## Work task 1
Reproduce the passage of the SWI-Prolog access page from "import io.mochalog.bridge.prolog.PrologContext" to "prolog_kb = new SandboxedPrologContext(beliefSpace)" word for word.
## Work task 2
Restate the paragraph of the SWI-Prolog access page that begins "Here is some example code of JPL-based use" as a short list of its main points.

## Page extract
3 - SWI-Prolog Access via JPL or Mochalog

In this approach, we directly use SWI-Prolog via the JPL or Mochalog high-level infrastructure.

Here is some example code of JPL-based use (though for another application) in an elevator controller. Please observe the use of a module name to encapuslate the beliefset of the particular agent:

        import org.jpl7.Query

        // Set-up Prolog knowledgebase
        val beliefSpace = String.format("swiplayer")
        consult(System.format("%s:(%s)", beliefSpace, "src/main/prolog/masssim_coordinator.pl") // newest version

        // Assert percepts in the KB
        Query.hasSolution(System.format("%s:percepts(?, ?, ?)", beliefSpace), agentName, agents.get(agentName).step, percepts.toString)

        // Querying one solution - Tell the KB to process last percept
        agents.keySet().forEach([ agentName : String |
            Query.oneSolution("process_last_percepts(?)", agentName)
        ])

        // Querying all solutions - Report percepts available in the KB
        for (solution : allSolutions("percepts(Agent, Step, Percepts)"))
        {
            System.out.format("Information for agent %s on step %d\n", solution.get("Agent").toString(),  solution.get("Step").intValue)
        }

And here is some example code for the Mochalog-based ersion:

        import io.mochalog.bridge.prolog.PrologContext
        import io.mochalog.bridge.prolog.SandboxedPrologContext
        import io.mochalog.bridge.prolog.query.Query

        // Set-up Prolog knowledgebase
        var prolog_kb : PrologContext
        val beliefSpace = String.format("swiplayer")
        prolog_kb = new SandboxedPrologContext(beliefSpace)
        prolog_kb.importFile("src/main/prolog/masssim_coordinator.pl") // newest version

        // Assert percepts in the KB
        prolog_kb.assertFirst("percepts(@A, @I, @S)", agentName, agents.get(agentName).step, percepts.toString)

        // Querying one solution - Tell the KB to process last percept
        agents.keySet().forEach([ agentName : String |
            prolog_kb.askForSolution(Query.format("process_last_percepts(@A)", agentName))
        ])

        // Querying all solutions - Report percepts available in the KB
        val query = Query.format("percepts(Agent, Step, Percepts)")
        for (solution : prolog_kb.askForAllSolutions(query))
        {
            System.out.format("Information for agent %s on step %d\n", solution.get("Agent").toString(),  solution.get("Step").intValue)
        }

TROUBLESHOOTING

  • Did you get something like this?

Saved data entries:

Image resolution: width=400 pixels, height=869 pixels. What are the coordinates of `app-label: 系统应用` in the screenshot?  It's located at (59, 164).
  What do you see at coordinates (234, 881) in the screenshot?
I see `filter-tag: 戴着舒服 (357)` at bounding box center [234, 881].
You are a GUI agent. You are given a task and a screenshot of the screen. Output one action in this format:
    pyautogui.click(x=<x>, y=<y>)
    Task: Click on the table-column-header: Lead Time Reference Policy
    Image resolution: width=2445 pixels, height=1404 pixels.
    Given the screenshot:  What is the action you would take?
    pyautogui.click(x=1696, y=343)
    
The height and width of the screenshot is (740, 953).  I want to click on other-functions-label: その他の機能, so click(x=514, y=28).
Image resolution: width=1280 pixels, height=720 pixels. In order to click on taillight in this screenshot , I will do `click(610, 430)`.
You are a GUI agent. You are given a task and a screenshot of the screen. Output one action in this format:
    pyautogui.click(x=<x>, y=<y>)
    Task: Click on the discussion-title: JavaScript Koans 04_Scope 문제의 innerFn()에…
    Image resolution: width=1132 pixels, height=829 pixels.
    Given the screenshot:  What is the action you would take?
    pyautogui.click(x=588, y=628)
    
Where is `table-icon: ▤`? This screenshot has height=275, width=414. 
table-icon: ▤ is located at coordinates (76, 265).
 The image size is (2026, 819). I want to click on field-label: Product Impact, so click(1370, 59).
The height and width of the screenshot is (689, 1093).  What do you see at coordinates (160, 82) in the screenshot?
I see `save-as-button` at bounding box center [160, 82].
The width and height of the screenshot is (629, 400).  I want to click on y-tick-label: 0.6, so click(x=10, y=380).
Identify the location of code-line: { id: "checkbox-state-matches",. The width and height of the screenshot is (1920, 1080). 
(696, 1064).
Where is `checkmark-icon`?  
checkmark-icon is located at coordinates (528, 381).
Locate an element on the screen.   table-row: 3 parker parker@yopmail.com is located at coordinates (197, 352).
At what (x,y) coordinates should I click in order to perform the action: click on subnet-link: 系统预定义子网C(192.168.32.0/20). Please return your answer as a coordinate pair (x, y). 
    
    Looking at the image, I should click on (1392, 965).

## Worked solution 1
import io.mochalog.bridge.prolog.PrologContext
        import io.mochalog.bridge.prolog.SandboxedPrologContext
        import io.mochalog.bridge.prolog.query.Query

        // Set-up Prolog knowledgebase
        var prolog_kb : PrologContext
        val beliefSpace = String.format("swiplayer")
        prolog_kb = new SandboxedPrologContext(beliefSpace)

## Worked solution 2
- It presents example code for JPL-based use.
- The code comes from another application, an elevator controller.
- The code uses a module name to encapsulate the belief set of the particular agent.